:: Raw data ::

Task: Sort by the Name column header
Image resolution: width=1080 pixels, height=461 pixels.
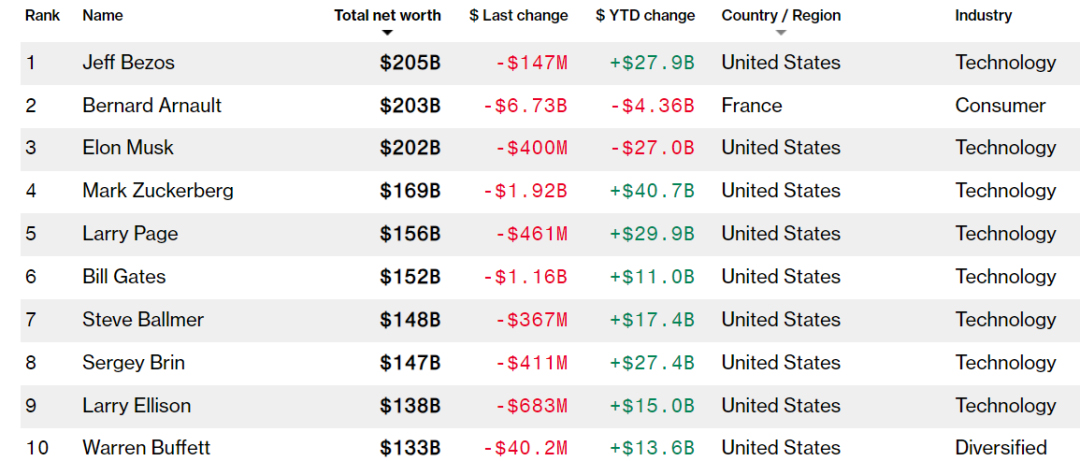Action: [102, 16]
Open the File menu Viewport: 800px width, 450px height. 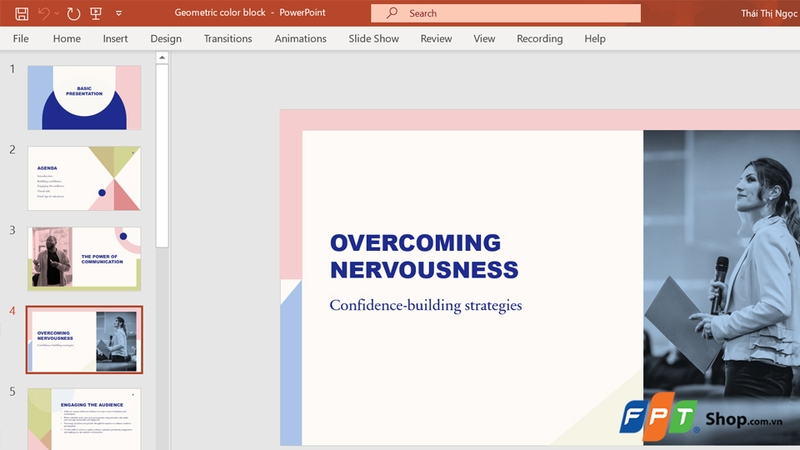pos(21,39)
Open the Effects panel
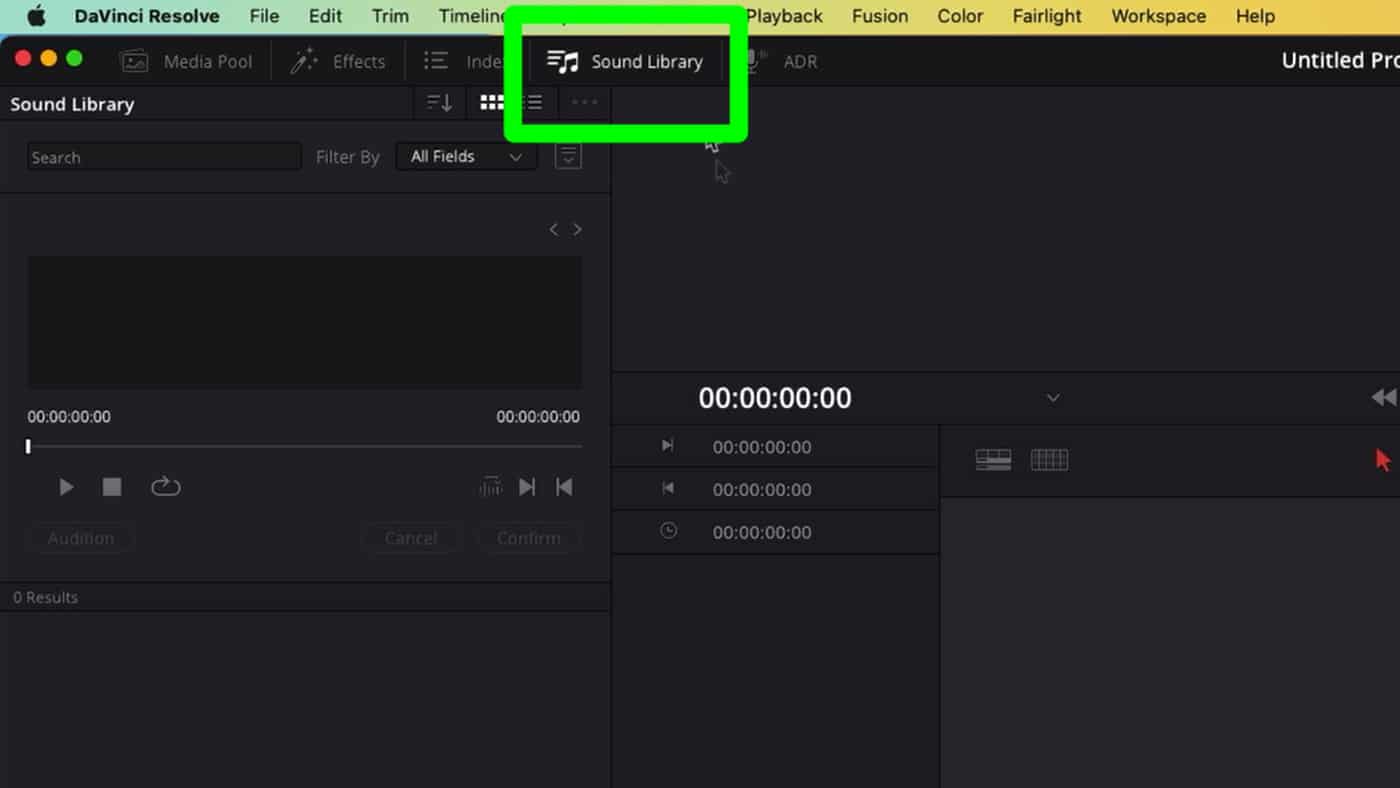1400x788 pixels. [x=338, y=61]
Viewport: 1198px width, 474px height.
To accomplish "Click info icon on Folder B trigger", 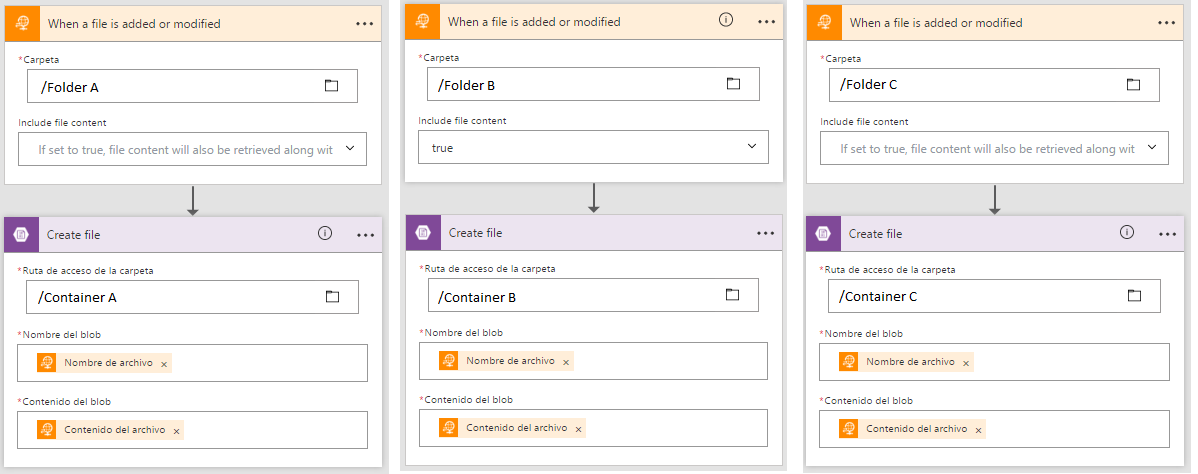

:::

What you should do ->
Please give again only the lines from the one containing "Viewport: 1198px width, 474px height." through the last line of the entries above, exactly as they stand and without pictures.

Completed exercise ->
Viewport: 1198px width, 474px height.
To accomplish "Click info icon on Folder B trigger", 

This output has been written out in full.